== EXERCISE MATERIALS ==

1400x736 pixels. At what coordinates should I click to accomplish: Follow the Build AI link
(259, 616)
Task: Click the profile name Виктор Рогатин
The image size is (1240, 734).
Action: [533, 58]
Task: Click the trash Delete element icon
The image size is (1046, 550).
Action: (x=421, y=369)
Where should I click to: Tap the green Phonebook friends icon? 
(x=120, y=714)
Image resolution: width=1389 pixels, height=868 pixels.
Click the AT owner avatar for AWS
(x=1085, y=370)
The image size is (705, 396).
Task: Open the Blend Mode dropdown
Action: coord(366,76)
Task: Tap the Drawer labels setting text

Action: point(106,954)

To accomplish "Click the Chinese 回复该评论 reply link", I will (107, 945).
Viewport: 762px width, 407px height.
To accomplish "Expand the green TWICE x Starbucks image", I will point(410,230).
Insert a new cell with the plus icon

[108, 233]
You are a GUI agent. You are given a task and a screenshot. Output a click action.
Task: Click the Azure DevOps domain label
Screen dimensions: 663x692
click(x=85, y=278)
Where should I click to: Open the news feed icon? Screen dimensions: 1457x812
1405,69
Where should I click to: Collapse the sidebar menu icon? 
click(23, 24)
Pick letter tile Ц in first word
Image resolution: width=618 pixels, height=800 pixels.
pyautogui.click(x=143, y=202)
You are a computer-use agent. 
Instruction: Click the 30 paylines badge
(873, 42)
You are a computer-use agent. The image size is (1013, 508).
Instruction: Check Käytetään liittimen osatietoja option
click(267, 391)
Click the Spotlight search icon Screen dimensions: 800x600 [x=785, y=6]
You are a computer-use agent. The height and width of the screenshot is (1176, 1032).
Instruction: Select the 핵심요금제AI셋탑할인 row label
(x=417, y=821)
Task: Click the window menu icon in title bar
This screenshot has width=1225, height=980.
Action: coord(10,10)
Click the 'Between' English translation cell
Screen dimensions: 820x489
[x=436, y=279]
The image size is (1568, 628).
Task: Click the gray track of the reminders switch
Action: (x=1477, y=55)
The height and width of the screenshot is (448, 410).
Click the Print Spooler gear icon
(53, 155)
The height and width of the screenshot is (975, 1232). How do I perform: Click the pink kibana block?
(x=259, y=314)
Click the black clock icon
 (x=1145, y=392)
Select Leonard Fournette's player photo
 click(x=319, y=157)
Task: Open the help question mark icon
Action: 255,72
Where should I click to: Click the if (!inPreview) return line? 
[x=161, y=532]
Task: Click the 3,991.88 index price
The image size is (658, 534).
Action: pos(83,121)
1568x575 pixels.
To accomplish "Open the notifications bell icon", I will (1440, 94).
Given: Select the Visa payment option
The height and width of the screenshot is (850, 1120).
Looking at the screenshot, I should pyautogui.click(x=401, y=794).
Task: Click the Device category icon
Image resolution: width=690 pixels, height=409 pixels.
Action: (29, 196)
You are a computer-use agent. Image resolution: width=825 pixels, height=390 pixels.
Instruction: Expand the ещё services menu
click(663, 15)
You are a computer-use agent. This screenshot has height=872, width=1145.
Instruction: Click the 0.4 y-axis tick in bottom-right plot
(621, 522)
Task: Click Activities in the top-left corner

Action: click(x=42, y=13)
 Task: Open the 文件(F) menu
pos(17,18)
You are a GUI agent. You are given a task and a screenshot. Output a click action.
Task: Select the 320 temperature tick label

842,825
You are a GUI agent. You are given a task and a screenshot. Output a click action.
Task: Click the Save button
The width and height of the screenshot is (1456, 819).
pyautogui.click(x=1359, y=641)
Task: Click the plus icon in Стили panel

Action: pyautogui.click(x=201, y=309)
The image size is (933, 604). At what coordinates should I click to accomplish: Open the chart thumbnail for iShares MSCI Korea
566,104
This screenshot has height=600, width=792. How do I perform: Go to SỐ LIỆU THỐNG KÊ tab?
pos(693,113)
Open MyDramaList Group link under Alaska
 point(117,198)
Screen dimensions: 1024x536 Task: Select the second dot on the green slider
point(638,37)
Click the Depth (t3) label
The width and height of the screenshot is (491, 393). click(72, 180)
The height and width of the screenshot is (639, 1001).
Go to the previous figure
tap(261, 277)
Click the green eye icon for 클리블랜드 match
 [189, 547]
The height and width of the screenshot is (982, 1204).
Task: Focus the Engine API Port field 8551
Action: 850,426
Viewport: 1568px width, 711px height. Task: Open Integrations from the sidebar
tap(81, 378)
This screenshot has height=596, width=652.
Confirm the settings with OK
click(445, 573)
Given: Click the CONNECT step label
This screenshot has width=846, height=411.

===

So that nothing is lost, transcribe each entry exactly as written.

## [TASK SOLUTION]
1400x736 pixels. At what coordinates should I click to accomplish: Follow the Build AI link
(259, 616)
Task: Click the profile name Виктор Рогатин
The image size is (1240, 734).
Action: [533, 58]
Task: Click the trash Delete element icon
The image size is (1046, 550).
Action: (x=421, y=369)
Where should I click to: Tap the green Phonebook friends icon? 
(x=120, y=714)
Image resolution: width=1389 pixels, height=868 pixels.
Click the AT owner avatar for AWS
(x=1085, y=370)
The image size is (705, 396).
Task: Open the Blend Mode dropdown
Action: coord(366,76)
Task: Tap the Drawer labels setting text

Action: point(106,954)

To accomplish "Click the Chinese 回复该评论 reply link", I will (107, 945).
Viewport: 762px width, 407px height.
To accomplish "Expand the green TWICE x Starbucks image", I will point(410,230).
Insert a new cell with the plus icon

[108, 233]
You are a GUI agent. You are given a task and a screenshot. Output a click action.
Task: Click the Azure DevOps domain label
Screen dimensions: 663x692
click(x=85, y=278)
Where should I click to: Open the news feed icon? Screen dimensions: 1457x812
1405,69
Where should I click to: Collapse the sidebar menu icon? 
click(23, 24)
Pick letter tile Ц in first word
Image resolution: width=618 pixels, height=800 pixels.
pyautogui.click(x=143, y=202)
You are a computer-use agent. 
Instruction: Click the 30 paylines badge
(873, 42)
You are a computer-use agent. The image size is (1013, 508).
Instruction: Check Käytetään liittimen osatietoja option
click(267, 391)
Click the Spotlight search icon Screen dimensions: 800x600 [x=785, y=6]
You are a computer-use agent. The height and width of the screenshot is (1176, 1032).
Instruction: Select the 핵심요금제AI셋탑할인 row label
(x=417, y=821)
Task: Click the window menu icon in title bar
This screenshot has width=1225, height=980.
Action: coord(10,10)
Click the 'Between' English translation cell
Screen dimensions: 820x489
[x=436, y=279]
The image size is (1568, 628).
Task: Click the gray track of the reminders switch
Action: (x=1477, y=55)
The height and width of the screenshot is (448, 410).
Click the Print Spooler gear icon
(53, 155)
The height and width of the screenshot is (975, 1232). How do I perform: Click the pink kibana block?
(x=259, y=314)
Click the black clock icon
 (x=1145, y=392)
Select Leonard Fournette's player photo
 click(x=319, y=157)
Task: Open the help question mark icon
Action: 255,72
Where should I click to: Click the if (!inPreview) return line? 
[x=161, y=532]
Task: Click the 3,991.88 index price
The image size is (658, 534).
Action: pos(83,121)
1568x575 pixels.
To accomplish "Open the notifications bell icon", I will (1440, 94).
Given: Select the Visa payment option
The height and width of the screenshot is (850, 1120).
Looking at the screenshot, I should pyautogui.click(x=401, y=794).
Task: Click the Device category icon
Image resolution: width=690 pixels, height=409 pixels.
Action: (29, 196)
You are a computer-use agent. Image resolution: width=825 pixels, height=390 pixels.
Instruction: Expand the ещё services menu
click(663, 15)
You are a computer-use agent. This screenshot has height=872, width=1145.
Instruction: Click the 0.4 y-axis tick in bottom-right plot
(621, 522)
Task: Click Activities in the top-left corner

Action: click(x=42, y=13)
 Task: Open the 文件(F) menu
pos(17,18)
You are a GUI agent. You are given a task and a screenshot. Output a click action.
Task: Select the 320 temperature tick label

842,825
You are a GUI agent. You are given a task and a screenshot. Output a click action.
Task: Click the Save button
The width and height of the screenshot is (1456, 819).
pyautogui.click(x=1359, y=641)
Task: Click the plus icon in Стили panel

Action: pyautogui.click(x=201, y=309)
The image size is (933, 604). At what coordinates should I click to accomplish: Open the chart thumbnail for iShares MSCI Korea
566,104
This screenshot has height=600, width=792. How do I perform: Go to SỐ LIỆU THỐNG KÊ tab?
pos(693,113)
Open MyDramaList Group link under Alaska
 point(117,198)
Screen dimensions: 1024x536 Task: Select the second dot on the green slider
point(638,37)
Click the Depth (t3) label
The width and height of the screenshot is (491, 393). click(72, 180)
The height and width of the screenshot is (639, 1001).
Go to the previous figure
tap(261, 277)
Click the green eye icon for 클리블랜드 match
 [189, 547]
The height and width of the screenshot is (982, 1204).
Task: Focus the Engine API Port field 8551
Action: 850,426
Viewport: 1568px width, 711px height. Task: Open Integrations from the sidebar
tap(81, 378)
This screenshot has height=596, width=652.
Confirm the settings with OK
click(445, 573)
Given: Click the CONNECT step label
This screenshot has width=846, height=411.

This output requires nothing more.